Hastalığın kesin tanısının, hastadan alınan kan örneğinin genetik olarak incelenmesi ile mümkün olduğunu belirten Doç. Dr. Hatice Gamze Poyrazoğlu, SMA hastalarının yüzde 95’inde SMN1 geninde ekzon7-8 delesyonu tespit edildiğini ve bu sebeple hastaların araştırılmasında ilk tercihin delesyon analizi olduğunu belirtti. Poyrazoğlu, “Klinik bulgular bireyler arasında farklılıklar göstermekle birlikte; dilde fasikülasyon, hipotonisite, kas yapısında gevşeklik, kurbağa pozisyonunda yatma, kol ve bacak hareketlerinde zamanla azalma, derin tendon reflekslerinde azalma, solunum kaslarında etkilenme hastalığın genel bulguları arasında” dedi. SMA hastalığının 4 türü bulunduğunu söyleyen Poyrazoğlu, şunları kaydetti: “SMA Tip 1 (Werding-Hoffman Hastalığı): Hastalık doğumdan sonra ilk altı ayda bulgu verir ve SMA’nın en ağır tipi. Hastaların büyük çoğunluğunun baş kontrolü yoktur, kol ve bacak hareketlerinde zamanla azalma, kaybolma görülür.

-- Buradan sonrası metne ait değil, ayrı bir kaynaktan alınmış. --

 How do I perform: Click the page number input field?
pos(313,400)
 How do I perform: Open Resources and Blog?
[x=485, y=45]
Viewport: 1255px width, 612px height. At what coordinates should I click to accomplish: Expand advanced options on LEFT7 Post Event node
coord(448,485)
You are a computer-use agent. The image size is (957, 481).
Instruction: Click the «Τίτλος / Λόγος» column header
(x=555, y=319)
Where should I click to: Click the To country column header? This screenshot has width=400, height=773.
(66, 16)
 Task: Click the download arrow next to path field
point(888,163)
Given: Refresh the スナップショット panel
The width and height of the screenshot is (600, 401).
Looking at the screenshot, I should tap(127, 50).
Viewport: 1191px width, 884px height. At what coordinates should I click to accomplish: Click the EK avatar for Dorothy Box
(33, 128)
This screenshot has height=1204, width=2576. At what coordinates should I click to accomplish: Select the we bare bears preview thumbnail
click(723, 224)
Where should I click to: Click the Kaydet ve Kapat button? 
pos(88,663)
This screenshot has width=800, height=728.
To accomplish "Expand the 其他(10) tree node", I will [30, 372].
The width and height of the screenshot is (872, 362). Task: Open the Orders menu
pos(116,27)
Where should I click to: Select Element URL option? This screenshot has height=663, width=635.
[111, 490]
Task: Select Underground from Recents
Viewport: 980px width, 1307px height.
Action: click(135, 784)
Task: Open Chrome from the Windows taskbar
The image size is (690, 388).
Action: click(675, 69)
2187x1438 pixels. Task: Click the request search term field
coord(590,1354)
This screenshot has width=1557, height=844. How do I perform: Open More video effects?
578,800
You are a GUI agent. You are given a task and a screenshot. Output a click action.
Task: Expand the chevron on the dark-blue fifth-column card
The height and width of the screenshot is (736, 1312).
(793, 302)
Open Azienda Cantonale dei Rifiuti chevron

Desteksiz oturamazlar, yürüyemezler. Solunum kaslarının etkilenmesinden dolayı solunum desteğine ihtiyaç duyarlar. Hastaların büyük çoğunluğu iki yaşından önce kaybedilir. SMA Tip 2: Belirtiler 6. aydan sonraki dönemde görülür. Daha öncesinde bebeğin gelişimi normaldir. Hastalarda baş kontrolü vardır, genellikle oturabilirler, fakat yardımsız ayakta durmayı ve yürümeyi başaramaz. Solunum yolu enfeksiyonlarına karşı hassastırlar. El, ayak ve göğüs anormallikleri ve omurga eğrilikleri görülebilir. SMA Tip 3 (Kugelberg-Welander Hastalığı): Hastalığın başlangıç yaşı 18. aydan sonradır. Bebekler doğum esnasında normaldirler. Başlangıçta belirtiler hafif olarak görülebilir, hastalığın tanı alması uzun sürebilir, fakat yaşıtları ile benzer fiziksel aktiviteyi gösteremezler, yürüyebilen SMA’lardır. Zamanla kalça ve bacak kaslarındaki kuvvetsizlik, düşmeler nedeniyle, yürüme, merdiven çıkma güçleşir. Oturdukları yerden kalkmakta zorlanırlar. SMA Tip 4: Hastalığın yetişkinlikte ortaya çıkan tipidir, başlangıç ve ilerlemesi yavaştır. Hastalığın ilerlemesinde duraklamalar da görülebilir. Yürüyebilir, az sayıdaki hasta, tekerlekli sandalyeye ihtiyaç duyar. Kollar ve bacaklarda kuvvetsizlik, skolyoz, titreme, seğirme görülür. Yutkunma ve solunum fonksiyonları nadiren etkilenir. Kuvvetsizlik ve kas erimesi, kollar ve bacakların gövdeye yakın kısımlarında daha fazladır. Bu kuvvetsizlik yavaş bir biçimde yayılır.”

KESİN TEDAVİSİ YOK

SMA hastalığının tedavisinde Sağlık Bakanlığı onaylı bazı ilaçların beyin omurilik sıvısına lomber ponksiyon ile verilmesi ile erken dönemde olumlu sonuçlarının olduğunu söyleyen Poyrazoğlu, diğer tedavi yöntemleri için de çalışmaların devam ettiğini ancak bu hastalığın kesin bir tedavisi olmadığını belirtti.